Sunflower Oil: Packaging Options for Restaurants

Cooking oil is the most common ingredient used in a kitchen. Restaurants always need to have stock of this versatile ingredient. Because restaurants use it so often, it is important that sunflower oil manufacturers package sunflower oil in the correct containers that are available in different sizes.

There’s no question that sunflower oil supplied in bulk options is a good idea for busy restaurants and cafés. It’s known that on a busy day, it can run out before the end of the day. If your restaurant is constantly cooking and frying food you should keep large containers of sunflower oil. The sunflower oil comes in large containers such as a 200 litre drum, a 1000 litre flexitank and a 36000 litre tanker load. Plus you don’t have to worry about it ageing because it maintains its nutritional value for a long period of time.
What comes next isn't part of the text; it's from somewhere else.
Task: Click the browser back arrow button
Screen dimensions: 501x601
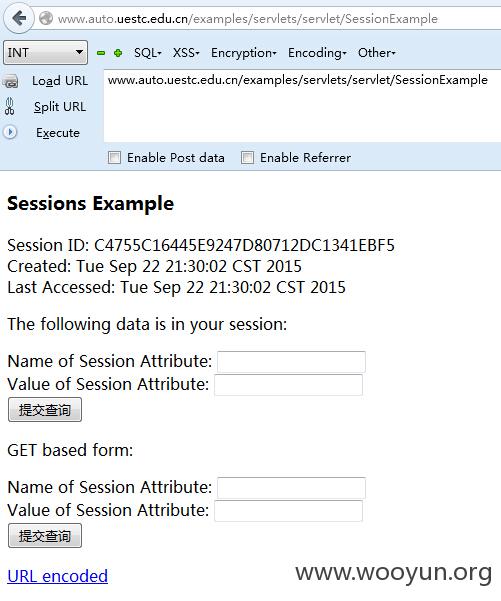Action: [18, 18]
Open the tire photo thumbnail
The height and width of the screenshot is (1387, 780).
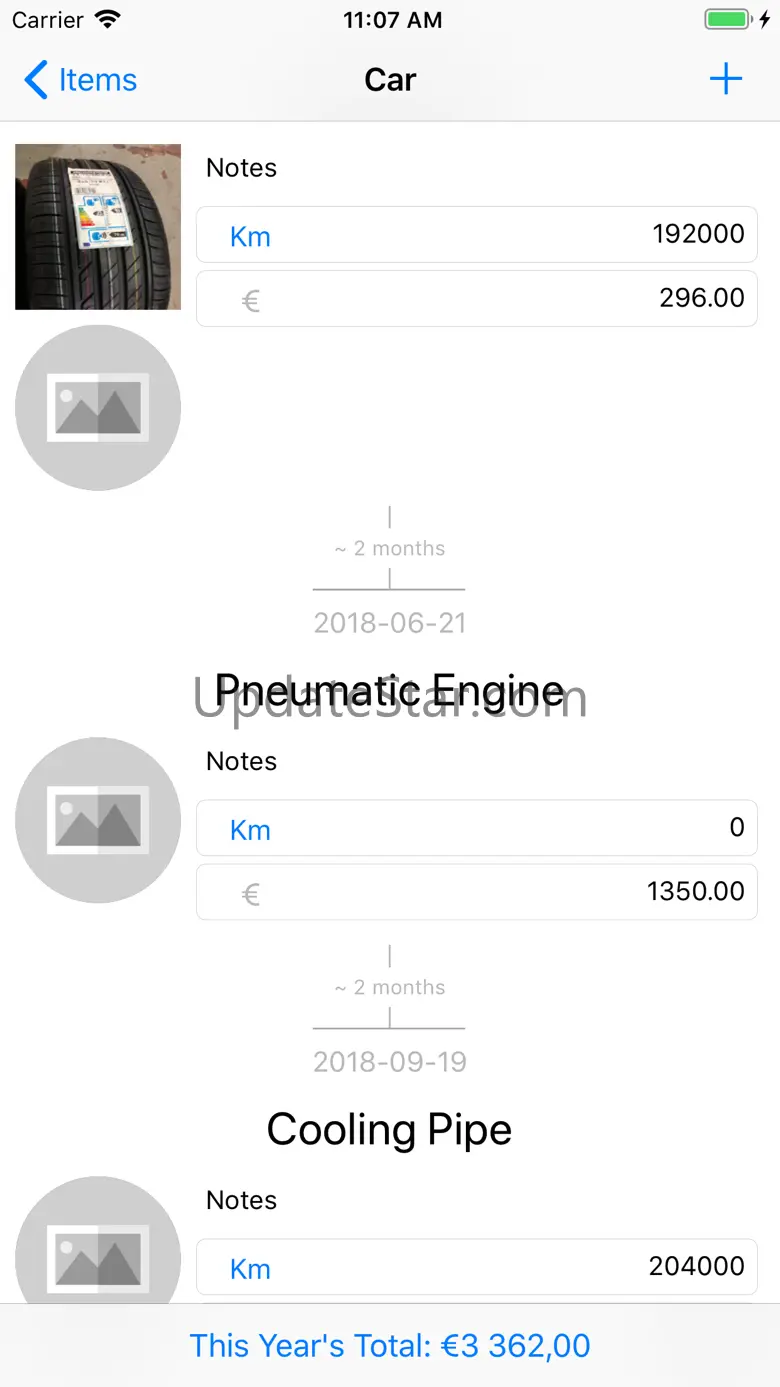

The drums are perfect for you if your restaurant serves potato chips or onion rings on the side. You have to submerge the vegetables in frying oil so you will require a lot of it. Having a drum stored in your kitchen will put your mind at ease the next time someone orders extra chips for the table, like every other customer does.

Many recipes need only a bit of oil to sauté onions or braise protein. It’s easier to use a lighter bottle so that you won’t accidentally topple the lot into the pot. So for such applications you can use a 375 millilitre bottle, a 500 millilitre bottle or a 750 millilitre bottle.

If your restaurant doesn’t use such a large amount of sunflower oil then bottles will do. You’ll find that they come in a 2 litre bottle, a 5 litre bottle and a 20 litre Jerry can. Many food places like to make their own condiments and sauces that accompany the table for the fussy eaters. Many places serve customers bread with chilli oil in a bowl. It may seem like a small amount but think of the other fifty tables getting the exact same thing. It would be only a fifty millilitre bowl minus about thirty for the chilli. It would total a litre for one hour. That’s just one self-made condiment.

Pubs make their own sauces in three-hundred and fifty millilitre bottles. You need sunflower oil to make it into a sauce or else it would be just clumpy spicy pieces. That is not enjoyable but with the sunflower oil it gives the sauces a completely new taste. Can you imagine how much of it you would need if you are not using bigger containers? It may not seem to be as much at one glance but it still is quite a substantial amount.

One of the worst ingredients to run out of in a restaurant is the cooking oil. Not only will you not be able to serve the chips, sauce or most dishes but you will also lack a specific texture. Always make sure that you have sunflower oil in stock and use it wisely.